Pedi para acionar o perito e providenciar o conserto.

Para refletir e responder:
1) Quando o carro chega, há uma vistoria ao redor do carro para identificação de batidas ou arranhões, para que não haja contestação quanto à procedência de um desses itens caso ocorra dentro da garagem. Esta vistoria é gravada. Se quando cheguei não foi identificado nada, e na saída eu identifiquei (como eles mesmos recomendam fazer, NA HORA), já não significa que o acidente ocorreu dentro da garagem?
( ) SIM  ( ) NÃO 

2) Se a resposta acima foi NÃO, então a vistoria da entrada e a vistoria do condutor na saída não servem para nada?
( ) SIM  ( ) NÃO

3) Não é verdade que a vistoria (tanto minha quanto dos manobristas) de um carro novo como o meu (menos de três meses), é tão bem feita, que até risco de esmalte de unha preto foi identificado na maçaneta da porta uma vez?
( ) SIM  ( ) NÃO

 4) Quando avisei da mancha no pára-choque (eu ainda estava falando ao celular e não pus a mão no pára-choque), o Wagner VIU lascas de tinta amarela NO pára-choque ?
( ) SIM  ( ) NÃO

(além de eu NÃO ter visto, dele NÃO ter mostrado para mim na hora, o Eric e o Wagner mesmo falaram (no dia seguinte) que as lascas de tinta foram achadas no chão DEPOIS).

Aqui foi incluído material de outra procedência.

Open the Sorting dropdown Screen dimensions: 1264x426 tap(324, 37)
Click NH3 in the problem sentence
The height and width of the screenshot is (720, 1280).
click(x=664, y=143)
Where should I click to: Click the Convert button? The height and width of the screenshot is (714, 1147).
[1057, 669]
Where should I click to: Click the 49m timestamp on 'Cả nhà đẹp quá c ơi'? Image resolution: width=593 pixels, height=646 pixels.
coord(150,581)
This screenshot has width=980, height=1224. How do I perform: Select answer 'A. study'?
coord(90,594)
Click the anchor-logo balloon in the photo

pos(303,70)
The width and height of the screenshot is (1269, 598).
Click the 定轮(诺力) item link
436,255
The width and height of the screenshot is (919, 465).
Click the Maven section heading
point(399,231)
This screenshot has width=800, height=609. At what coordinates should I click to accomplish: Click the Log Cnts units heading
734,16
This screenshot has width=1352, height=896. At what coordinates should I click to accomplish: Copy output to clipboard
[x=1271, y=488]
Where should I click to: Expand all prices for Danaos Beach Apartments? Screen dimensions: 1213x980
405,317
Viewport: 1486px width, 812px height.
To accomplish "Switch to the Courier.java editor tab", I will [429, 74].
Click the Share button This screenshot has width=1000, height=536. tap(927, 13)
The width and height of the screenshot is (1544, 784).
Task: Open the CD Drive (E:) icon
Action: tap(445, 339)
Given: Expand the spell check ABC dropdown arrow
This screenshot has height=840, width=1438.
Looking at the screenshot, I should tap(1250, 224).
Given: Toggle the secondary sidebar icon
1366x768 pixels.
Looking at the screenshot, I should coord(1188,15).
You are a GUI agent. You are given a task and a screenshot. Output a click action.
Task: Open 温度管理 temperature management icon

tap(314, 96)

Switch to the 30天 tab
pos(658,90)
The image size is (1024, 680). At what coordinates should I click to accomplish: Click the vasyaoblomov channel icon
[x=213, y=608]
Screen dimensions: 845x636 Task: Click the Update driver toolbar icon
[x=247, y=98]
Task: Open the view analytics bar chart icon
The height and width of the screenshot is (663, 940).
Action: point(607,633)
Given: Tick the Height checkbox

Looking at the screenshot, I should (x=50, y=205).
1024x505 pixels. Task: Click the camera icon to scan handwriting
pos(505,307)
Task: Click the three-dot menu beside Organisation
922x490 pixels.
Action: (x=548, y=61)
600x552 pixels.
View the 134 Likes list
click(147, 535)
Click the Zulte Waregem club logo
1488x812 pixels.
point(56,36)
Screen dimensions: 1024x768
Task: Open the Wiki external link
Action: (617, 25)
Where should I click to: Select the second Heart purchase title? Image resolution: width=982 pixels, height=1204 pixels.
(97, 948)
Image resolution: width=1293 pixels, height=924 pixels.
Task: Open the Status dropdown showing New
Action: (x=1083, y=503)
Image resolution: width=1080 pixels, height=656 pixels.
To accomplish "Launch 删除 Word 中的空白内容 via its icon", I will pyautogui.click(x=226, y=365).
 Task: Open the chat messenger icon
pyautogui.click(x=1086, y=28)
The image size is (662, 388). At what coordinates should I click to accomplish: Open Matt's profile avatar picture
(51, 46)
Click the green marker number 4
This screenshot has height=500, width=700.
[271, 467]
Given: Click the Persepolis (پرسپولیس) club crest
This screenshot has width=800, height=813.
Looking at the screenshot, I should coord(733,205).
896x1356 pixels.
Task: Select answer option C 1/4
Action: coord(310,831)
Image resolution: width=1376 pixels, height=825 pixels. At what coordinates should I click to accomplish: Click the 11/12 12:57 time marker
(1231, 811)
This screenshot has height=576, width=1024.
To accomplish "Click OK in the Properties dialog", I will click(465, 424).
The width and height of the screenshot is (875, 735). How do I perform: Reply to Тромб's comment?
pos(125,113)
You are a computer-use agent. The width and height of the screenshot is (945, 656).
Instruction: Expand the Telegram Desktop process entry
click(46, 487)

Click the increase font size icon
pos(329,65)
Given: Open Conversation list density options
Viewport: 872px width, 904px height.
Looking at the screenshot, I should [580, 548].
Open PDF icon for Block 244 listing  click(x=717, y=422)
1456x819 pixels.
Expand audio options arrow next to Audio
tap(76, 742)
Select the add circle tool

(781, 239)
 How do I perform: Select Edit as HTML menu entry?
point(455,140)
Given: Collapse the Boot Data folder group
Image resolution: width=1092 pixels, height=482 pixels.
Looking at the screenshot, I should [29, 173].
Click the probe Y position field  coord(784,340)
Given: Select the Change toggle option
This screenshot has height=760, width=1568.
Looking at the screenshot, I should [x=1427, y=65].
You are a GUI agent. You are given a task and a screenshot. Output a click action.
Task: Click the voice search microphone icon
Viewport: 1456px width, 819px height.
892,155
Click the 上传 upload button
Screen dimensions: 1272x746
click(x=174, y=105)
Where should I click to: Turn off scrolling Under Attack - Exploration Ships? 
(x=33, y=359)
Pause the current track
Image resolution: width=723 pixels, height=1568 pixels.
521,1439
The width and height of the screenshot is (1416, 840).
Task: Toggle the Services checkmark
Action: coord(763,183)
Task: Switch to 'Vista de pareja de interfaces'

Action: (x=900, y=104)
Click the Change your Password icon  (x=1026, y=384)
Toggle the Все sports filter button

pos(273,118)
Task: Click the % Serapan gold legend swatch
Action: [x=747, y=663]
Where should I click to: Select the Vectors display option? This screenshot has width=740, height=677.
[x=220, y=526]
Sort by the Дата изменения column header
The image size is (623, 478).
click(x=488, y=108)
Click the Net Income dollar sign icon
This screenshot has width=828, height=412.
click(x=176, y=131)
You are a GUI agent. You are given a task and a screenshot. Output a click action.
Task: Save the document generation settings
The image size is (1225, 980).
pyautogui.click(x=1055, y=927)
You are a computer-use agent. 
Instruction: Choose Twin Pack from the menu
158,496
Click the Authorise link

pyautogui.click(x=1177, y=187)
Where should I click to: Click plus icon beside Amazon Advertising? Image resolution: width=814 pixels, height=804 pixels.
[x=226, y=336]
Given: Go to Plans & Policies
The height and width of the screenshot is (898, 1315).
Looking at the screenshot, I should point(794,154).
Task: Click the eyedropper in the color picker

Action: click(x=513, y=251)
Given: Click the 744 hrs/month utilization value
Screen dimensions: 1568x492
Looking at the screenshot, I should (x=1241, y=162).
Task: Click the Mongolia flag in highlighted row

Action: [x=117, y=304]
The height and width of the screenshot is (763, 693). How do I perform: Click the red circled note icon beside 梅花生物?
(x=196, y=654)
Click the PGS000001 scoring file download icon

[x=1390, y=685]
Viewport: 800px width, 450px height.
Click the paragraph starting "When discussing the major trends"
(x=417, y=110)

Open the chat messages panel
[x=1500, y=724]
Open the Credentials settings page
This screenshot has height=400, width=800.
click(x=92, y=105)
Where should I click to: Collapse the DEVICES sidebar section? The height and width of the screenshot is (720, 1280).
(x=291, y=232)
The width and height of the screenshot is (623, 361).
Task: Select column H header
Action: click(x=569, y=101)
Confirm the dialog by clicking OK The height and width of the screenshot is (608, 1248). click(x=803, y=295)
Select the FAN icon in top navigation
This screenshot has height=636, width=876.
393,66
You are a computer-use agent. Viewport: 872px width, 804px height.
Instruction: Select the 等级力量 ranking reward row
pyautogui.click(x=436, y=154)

5) Caso a resposta de cima tenha sido NÃO como eles mesmos falaram (que foram achadas no chão), as lascas amarelas no chão podem ter outra procedência? (alguma bolsa colocada em um porta-malas qualquer, outro pára-choque, qualquer outro material que possa ter caído no chão)
( ) SIM  ( ) NÃO

6) Caso a resposta do item 4 tenha sido SIM , se as lascas do chão caíram do meu pára-choque, depois de ter rodado 17 km da minha casa até a empresa, deles terem manobrado até o subsolo, terem manobrado novamente para outra vaga, e depois terem trazido para mim para eu ir embora, as lascas não teriam caído em outro lugar? (Cair só com meu olhar bem na hora que eu vi e apontei seria bruxaria, não?)
( ) SIM  ( ) NÃO

7) Ainda caso a resposta do item 4 tenha sido SIM, se houvesse tinta amarela no pára-choque preto de um carro branco, a vistoria de entrada não teria visto? A dona do carro não teria visto antes também?
( ) SIM  ( ) NÃO

8) Foi me perguntado mais de uma vez se o auto tinha sensor de ré. O sensor apita “P” - Pare -quando atinge uma distancia de 50 cm. Todo manobrista pára quando o sensor apita aos 50cm, ou tenta encostar mais na parede para aproveitar espaço?